Traditional embeddings push semantically opposite concepts (e.g., “life” vs. “death”) far apart in vector space to reflect polarity. Yet in poetic or metaphorical contexts, such opposites often coexist (life and death in the same verse). Counter‑fitting techniques demonstrate that bringing antonyms closer can improve certain tasks Mrkšić et al. 2016. Allowing clustered polarity—keeping oppositional concepts near each other spatially—could enable an AGI to handle metaphor, irony, and nuance more naturally. Though this increases computational complexity and challenges nearest‑neighbor search, it enriches representation by capturing contextual overlaps that flat embeddings miss.

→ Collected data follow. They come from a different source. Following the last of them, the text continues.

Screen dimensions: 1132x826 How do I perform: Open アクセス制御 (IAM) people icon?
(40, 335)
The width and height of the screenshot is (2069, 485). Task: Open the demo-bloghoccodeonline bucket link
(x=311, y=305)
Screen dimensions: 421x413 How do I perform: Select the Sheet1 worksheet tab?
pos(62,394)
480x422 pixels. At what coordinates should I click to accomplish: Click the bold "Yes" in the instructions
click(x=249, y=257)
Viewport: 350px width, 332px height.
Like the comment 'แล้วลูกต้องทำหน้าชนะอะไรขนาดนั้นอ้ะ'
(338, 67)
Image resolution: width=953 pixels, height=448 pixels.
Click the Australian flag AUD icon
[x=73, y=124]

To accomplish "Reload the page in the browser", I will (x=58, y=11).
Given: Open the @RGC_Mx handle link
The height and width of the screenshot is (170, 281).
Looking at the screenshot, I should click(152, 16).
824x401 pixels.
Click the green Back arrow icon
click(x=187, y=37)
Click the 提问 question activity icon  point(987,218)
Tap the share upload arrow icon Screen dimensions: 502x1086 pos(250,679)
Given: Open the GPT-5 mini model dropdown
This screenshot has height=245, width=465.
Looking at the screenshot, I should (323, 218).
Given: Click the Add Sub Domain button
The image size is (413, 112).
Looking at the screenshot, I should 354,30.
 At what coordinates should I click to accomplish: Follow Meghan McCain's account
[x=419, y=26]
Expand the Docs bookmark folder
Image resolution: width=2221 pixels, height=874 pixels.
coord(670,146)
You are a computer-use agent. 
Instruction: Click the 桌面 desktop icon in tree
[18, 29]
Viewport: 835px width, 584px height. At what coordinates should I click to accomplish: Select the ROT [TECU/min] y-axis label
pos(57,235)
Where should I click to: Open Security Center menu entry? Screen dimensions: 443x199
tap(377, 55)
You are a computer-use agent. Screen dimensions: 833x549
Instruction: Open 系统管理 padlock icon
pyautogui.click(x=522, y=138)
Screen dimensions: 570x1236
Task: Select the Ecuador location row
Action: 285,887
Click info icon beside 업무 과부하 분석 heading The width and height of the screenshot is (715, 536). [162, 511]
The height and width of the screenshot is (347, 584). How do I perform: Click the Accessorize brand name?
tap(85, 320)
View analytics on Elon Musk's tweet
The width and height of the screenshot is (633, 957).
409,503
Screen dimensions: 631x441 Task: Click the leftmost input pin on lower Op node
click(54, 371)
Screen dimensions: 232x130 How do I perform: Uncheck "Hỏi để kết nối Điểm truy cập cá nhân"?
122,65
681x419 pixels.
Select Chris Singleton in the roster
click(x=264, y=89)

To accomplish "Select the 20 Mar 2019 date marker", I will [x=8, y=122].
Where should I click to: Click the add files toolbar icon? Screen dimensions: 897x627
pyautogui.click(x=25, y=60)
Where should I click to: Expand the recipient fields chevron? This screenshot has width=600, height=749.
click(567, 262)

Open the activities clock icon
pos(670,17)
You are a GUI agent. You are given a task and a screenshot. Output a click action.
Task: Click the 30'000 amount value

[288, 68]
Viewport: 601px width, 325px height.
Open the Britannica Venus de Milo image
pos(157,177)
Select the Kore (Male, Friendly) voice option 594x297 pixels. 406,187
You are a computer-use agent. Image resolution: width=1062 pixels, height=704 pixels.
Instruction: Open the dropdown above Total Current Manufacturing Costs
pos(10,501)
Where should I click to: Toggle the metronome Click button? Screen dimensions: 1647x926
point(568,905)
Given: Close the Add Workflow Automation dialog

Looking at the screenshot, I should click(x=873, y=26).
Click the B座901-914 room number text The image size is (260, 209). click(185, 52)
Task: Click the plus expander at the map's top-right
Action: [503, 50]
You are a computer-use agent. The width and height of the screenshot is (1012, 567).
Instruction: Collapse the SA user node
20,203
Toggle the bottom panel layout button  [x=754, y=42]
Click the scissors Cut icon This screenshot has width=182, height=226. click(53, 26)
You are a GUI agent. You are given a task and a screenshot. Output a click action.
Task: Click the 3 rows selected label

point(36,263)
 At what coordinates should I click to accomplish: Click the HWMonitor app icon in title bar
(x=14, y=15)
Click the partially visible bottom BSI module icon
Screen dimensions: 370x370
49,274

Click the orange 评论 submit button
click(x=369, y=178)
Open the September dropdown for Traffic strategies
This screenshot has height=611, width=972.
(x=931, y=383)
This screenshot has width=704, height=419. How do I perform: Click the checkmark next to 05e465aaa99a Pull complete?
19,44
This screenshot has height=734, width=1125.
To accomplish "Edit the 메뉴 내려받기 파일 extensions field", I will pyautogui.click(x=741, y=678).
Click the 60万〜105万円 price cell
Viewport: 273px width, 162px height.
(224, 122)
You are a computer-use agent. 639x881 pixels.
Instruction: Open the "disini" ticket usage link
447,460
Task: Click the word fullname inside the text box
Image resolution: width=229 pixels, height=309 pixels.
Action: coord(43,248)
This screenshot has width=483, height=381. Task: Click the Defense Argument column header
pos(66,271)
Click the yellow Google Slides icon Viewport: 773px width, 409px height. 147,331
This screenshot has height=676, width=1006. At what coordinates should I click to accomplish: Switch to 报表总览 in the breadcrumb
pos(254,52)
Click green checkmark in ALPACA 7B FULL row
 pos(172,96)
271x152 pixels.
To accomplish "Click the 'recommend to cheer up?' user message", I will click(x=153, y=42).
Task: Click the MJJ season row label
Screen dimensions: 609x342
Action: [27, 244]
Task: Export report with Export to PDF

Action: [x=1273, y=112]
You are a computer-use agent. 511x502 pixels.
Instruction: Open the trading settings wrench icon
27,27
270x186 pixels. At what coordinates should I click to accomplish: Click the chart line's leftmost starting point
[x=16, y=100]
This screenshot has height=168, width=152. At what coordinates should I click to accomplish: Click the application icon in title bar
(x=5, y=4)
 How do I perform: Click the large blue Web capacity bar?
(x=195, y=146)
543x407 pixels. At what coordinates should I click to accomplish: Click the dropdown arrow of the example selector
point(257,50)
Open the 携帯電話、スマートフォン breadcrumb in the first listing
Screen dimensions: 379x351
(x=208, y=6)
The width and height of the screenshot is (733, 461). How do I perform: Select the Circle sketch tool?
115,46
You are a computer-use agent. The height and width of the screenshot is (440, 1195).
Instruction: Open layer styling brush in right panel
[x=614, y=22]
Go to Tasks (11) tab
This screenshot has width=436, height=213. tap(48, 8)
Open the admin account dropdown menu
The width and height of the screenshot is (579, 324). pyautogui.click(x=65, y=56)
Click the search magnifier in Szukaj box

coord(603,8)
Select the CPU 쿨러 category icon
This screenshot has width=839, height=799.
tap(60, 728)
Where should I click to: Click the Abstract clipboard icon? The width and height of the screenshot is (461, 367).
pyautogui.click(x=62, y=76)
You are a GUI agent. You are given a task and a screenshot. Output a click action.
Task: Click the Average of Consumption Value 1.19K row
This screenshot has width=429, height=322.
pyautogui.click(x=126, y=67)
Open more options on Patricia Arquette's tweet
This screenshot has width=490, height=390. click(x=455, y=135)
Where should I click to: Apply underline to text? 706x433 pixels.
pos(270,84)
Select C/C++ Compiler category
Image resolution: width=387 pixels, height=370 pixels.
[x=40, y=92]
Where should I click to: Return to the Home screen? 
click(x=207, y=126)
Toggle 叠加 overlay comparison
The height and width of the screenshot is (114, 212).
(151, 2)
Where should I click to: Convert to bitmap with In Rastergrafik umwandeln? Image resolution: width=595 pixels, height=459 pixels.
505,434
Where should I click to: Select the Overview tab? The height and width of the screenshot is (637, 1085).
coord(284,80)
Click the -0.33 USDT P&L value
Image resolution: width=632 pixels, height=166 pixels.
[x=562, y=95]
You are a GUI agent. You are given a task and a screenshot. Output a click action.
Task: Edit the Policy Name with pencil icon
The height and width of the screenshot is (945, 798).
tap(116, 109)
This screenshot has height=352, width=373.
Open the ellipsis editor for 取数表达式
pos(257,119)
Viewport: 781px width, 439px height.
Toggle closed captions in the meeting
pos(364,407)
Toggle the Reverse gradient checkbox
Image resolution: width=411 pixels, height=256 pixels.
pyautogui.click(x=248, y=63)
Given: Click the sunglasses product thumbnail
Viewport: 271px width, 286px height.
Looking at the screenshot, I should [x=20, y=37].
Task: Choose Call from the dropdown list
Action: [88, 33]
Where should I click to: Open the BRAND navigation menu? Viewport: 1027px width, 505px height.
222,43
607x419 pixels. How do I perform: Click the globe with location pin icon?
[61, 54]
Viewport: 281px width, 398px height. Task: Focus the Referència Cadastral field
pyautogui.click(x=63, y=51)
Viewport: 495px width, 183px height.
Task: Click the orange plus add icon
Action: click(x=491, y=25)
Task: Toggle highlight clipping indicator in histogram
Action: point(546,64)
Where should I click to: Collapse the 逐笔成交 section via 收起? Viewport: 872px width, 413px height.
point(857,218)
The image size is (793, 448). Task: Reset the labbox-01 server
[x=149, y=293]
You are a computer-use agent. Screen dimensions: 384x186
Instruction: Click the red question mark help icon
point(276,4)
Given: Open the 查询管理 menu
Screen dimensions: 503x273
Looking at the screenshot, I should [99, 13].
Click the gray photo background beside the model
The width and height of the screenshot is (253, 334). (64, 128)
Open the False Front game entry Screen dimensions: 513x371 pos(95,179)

Conclusion: Geo‑Inspired Architectures for AGI

Flat vector spaces, while convenient, may be insufficient for AGI’s complex semantic needs. Geo‑inspired models offer new design patterns:

• Layered spheres (Earth‑style) for hierarchical depth and multi‑scale abstraction Esteves et al. 2018
• Spiral distributions for uniform, radial data placement Fibonacci sphere
• Cloud layers to represent and manage uncertainty dynamically Li et al. 2001
• Solar pipelines for inside‑out computation and exposure of results NASA Sun by the Numbers
• Clustered polarity to capture contextual nuance beyond mere oppositeness Mrkšić et al. 2016

These metaphors fuse natural geometry with cognitive architecture, suggesting that AGI systems might better organize complexity by rethinking the “shape” of their internal spaces. While speculative, these ideas offer fertile ground for developers and large‑scale teams to experiment beyond flat embeddings and toward richer, more flexible intelligence models.

I haven’t created a model yet, but I’ve set up a simple framework and haven’t tested it. It will need fine-tuning, and you’ll have to choose the models explicitly. I built it on Google AI Studio—feel free to check out the repo at GitHub - tarikkaya/aix.

Keeping scale with fixed, unchanging neurons might be possible. Different models can be combined as layers within a single model. I don’t know if updates can be provided through real-time data streams by the methods applied by robotic models. In my framework, I was able to use each unit like a motor structure; I don’t know if it would be possible to use the layers inside a model in the same way. The framework can be used as is, but it will bring a heavy workload. Combining everything into a single model, however, could reduce this workload to some extent. Also, distribution could be easier. For it to control the system, processing the sanctions in a single model would be quite difficult. How hard it is to build something outside of standard patterns.